If there were no summary tables, this query would have to sift through the CUSTOMER_DIM (dimension) table to find all rows with REGION_ID='AMER' and then find rows in the fact table with those SHIP_TO_ID values. Finally, it would have to summarize the SALES column in the fact table, grouping the data by year, class, and region.

With Oracle OLAP 11g, using materialized views, these totals are immediately accessible. It simply fetches the rows of summarized data and returns them to the SQL processor. The result is much faster query response, with a simple summary management system that is easy to maintain.

If you run an explain plan against the query, you'll see that the Oracle optimizer uses the CUBE_SCAN operation instead of the much less efficient HASH JOIN operation, which is required when you don't have the materialized view. To see the difference, execute the commands 

alter materialized view cb$units_cube disable query rewrite

and 

alter materialized view cb$units_cube enable query rewrite


and view the resulting explain plans in each case. You will also see a huge difference in performance. In my tests on the small (300,000 lowest-level rows) GLOBAL fact table, I found that with the query rewrite feature enabled (using the cube), the query returned results two to five times as fast as without the cube. You will find larger differences in performance when using larger, more-realistically sized cubes.

The summary management system is also easy to maintain. It has one materialized view, rather than a separate materialized view for each combination of levels of each dimension. You can control the extent to which the data is precomputed, but the cube always presents itself as fully solved for every combination of the levels of the dimensions involved. A materialized view log keeps track of the rows that change in the base table, and it controls how much of the cube is incrementally updated and aggregated and when.

Additional Calculations Exposed Through Automatic Views

You can use cubes in Oracle OLAP 11g as a summary management solution, but Oracle OLAP 11g really shines when you use it to perform calculations. Oracle OLAP can perform many calculations that can be difficult to express in SQL and time-consuming to perform with the standard relational engine.

Year-to-date and share calculations are good examples of calculations that perform better with Oracle OLAP. Once defined in the analytic workspace as calculated measures , these measures are exposed as extra columns in a view that is automatically created for a cube. You can then query these measures just as you would query any base measure from the cube view.

When working with cube views, bear in mind that the view contains preaggregated data at multiple levels. As a result, you do not need to include any aggregation functions such as SUM, and you generally do not need GROUP BY clauses. But you must also specify the level of data you want to select via the appropriate WHERE clause.

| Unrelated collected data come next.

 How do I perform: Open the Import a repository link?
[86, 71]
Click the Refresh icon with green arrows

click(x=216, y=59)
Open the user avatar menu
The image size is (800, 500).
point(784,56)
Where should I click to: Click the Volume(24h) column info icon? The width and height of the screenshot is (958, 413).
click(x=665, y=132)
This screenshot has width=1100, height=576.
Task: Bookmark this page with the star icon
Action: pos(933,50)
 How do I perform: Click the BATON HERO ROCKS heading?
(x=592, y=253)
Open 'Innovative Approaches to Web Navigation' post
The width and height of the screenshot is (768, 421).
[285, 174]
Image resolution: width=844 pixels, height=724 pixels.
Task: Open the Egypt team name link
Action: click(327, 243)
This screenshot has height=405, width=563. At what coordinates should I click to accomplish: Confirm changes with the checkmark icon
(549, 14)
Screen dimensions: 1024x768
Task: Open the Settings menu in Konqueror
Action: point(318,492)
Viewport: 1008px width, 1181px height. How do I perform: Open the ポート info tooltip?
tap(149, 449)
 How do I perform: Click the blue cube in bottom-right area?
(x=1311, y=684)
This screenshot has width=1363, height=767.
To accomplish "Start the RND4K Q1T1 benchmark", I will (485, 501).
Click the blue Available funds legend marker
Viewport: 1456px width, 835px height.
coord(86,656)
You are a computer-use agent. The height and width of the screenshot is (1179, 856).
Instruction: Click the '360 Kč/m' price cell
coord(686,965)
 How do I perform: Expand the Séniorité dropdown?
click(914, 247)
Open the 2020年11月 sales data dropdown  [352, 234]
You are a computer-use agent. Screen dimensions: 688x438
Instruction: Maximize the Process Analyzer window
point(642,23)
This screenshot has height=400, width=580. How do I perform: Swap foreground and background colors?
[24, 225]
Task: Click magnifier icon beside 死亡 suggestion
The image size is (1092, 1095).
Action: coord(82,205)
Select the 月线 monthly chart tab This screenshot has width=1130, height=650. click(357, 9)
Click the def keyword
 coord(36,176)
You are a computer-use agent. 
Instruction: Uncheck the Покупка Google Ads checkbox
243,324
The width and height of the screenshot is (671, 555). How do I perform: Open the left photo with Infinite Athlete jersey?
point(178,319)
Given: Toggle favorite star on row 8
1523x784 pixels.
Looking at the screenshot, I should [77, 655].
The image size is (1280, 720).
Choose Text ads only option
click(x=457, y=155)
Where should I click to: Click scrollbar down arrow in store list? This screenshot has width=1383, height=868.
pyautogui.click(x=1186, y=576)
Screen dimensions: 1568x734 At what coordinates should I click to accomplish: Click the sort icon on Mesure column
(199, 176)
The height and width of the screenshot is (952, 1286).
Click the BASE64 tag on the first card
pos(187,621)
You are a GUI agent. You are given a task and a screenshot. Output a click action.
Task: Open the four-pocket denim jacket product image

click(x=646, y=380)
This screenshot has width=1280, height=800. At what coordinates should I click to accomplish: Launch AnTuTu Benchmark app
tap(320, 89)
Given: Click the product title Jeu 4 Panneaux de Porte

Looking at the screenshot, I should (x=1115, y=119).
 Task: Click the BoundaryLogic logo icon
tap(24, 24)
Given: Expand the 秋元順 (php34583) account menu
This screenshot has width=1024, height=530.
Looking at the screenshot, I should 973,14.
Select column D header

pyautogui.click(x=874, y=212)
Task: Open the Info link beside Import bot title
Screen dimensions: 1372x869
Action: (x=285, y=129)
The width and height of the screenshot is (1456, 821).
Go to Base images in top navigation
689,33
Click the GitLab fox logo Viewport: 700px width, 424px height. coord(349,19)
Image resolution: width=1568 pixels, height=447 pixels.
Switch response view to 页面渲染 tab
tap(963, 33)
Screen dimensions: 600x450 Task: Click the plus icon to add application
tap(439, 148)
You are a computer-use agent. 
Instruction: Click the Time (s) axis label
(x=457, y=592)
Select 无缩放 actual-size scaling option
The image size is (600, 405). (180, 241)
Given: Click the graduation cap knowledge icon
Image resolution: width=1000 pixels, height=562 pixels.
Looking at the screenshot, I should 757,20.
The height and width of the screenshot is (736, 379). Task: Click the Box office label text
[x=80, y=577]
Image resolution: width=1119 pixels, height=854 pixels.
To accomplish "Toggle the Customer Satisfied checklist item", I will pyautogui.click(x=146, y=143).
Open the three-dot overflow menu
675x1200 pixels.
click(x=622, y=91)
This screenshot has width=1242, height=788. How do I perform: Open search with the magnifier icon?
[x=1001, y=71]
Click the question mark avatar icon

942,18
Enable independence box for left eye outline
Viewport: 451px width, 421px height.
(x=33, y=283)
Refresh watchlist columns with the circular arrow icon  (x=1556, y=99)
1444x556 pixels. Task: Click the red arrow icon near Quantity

Enter the query in Listing 1 into Oracle SQL Developer (or your SQL tool of choice) to look at quarterly sales and see how those sales compare on a year-to-date basis with the same periods last year. The query also shows how to return multiple levels of the time dimension in one query.

Code Listing 1: Quarterly sales and comparison query

 

SELECT t.long_description time,
          p.long_description product,
          cu.long_description region,
          ch.long_description channel,
          ROUND(u.sales) SALES,
          ROUND(u.sales_ytd) YTD,
          ROUND(u.sales_ytd_dif_yrago) DIFF,
          ROUND(u.sales_ytd_pct_dif_yrago, 6) PCT
FROM time_view t, product_view p, customer_view cu, channel_view ch, units_cube_view u
WHERE t.dim_key = u.time
   AND p.dim_key = u.product
   AND cu.dim_key = u.customer
   AND ch.dim_key = u.channel
   AND (t.level_name IN('CALENDAR_YEAR', 'CALENDAR_QUARTER') 
     OR t.time_calendar_quarter_id = 'CY1999.Q1')
   AND p.level_name IN('CLASS', 'TOTAL')
   AND cu.level_name = 'TOTAL'
   AND ch.level_name = 'TOTAL'
   AND p.dim_key = 'CLASS_SFT'
ORDER BY t.end_date, t.time_span;


Executing the query in Oracle SQL Developer returns the results shown in Figure 2. Note how rows are returned for years, quarters, and three specified months—all in one view. 

This example shows only the most-basic calculations Oracle OLAP 11g can perform. A new calculated measure wizard in the analytic workspace manager enables you to calculate shares, indexes, ranks, moving aggregates, cumulative aggregates, and user-defined expressions. You can even calculate models, forecasts, and regressions.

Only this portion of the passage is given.